Stored items from a collection:

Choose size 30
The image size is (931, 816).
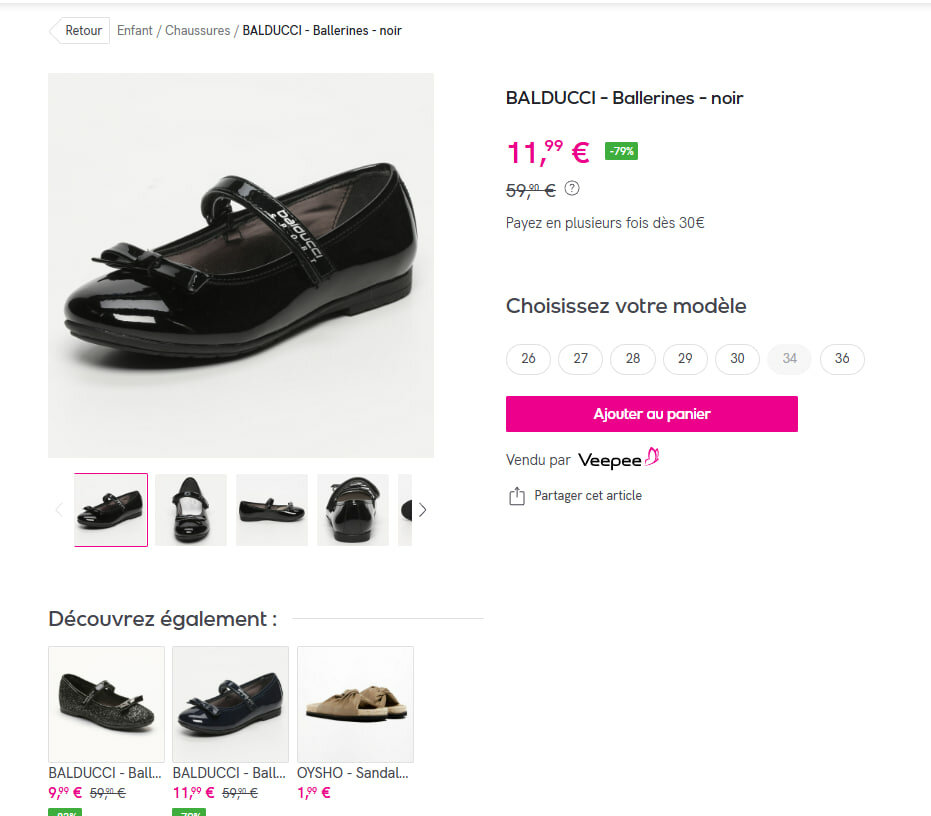click(737, 359)

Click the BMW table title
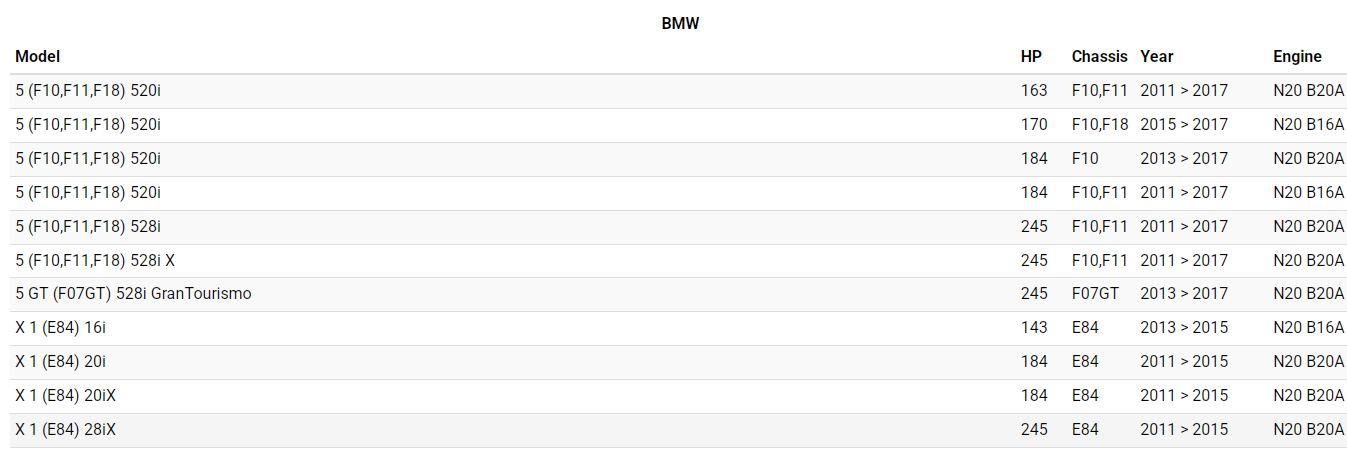pyautogui.click(x=680, y=23)
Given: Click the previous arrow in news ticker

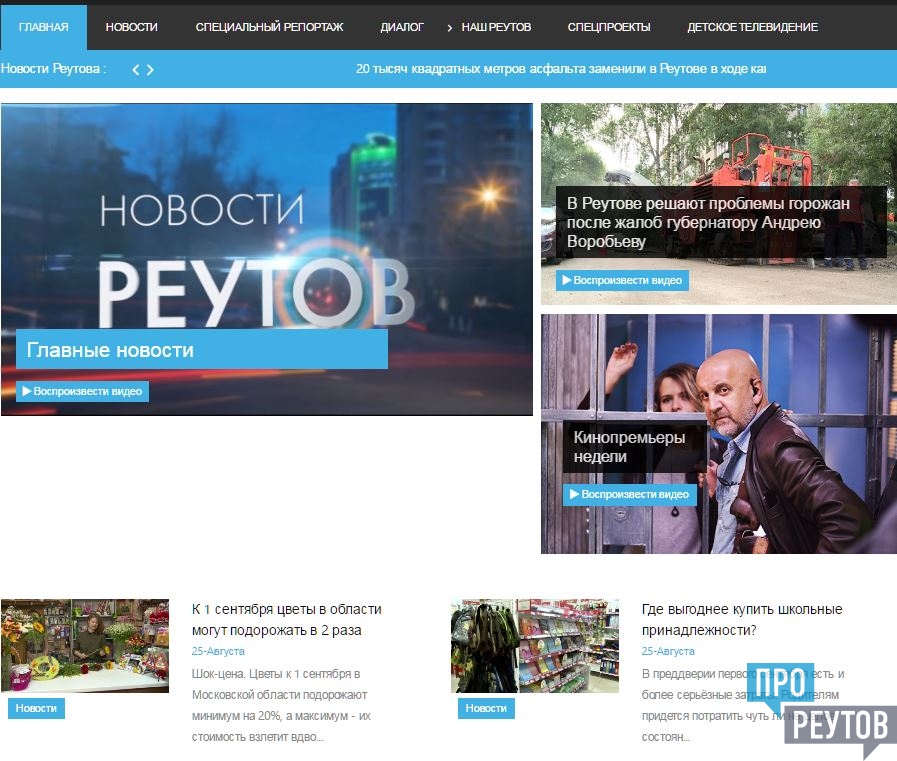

■ **HOW TO COMPLETE THIS TASK**: An exact copy of all the records is required, with the pictures omitted.

■ **PROBLEM SOLUTION**:
Choose size 30
The image size is (931, 816).
click(737, 359)

Click the BMW table title
pyautogui.click(x=680, y=23)
Given: Click the previous arrow in news ticker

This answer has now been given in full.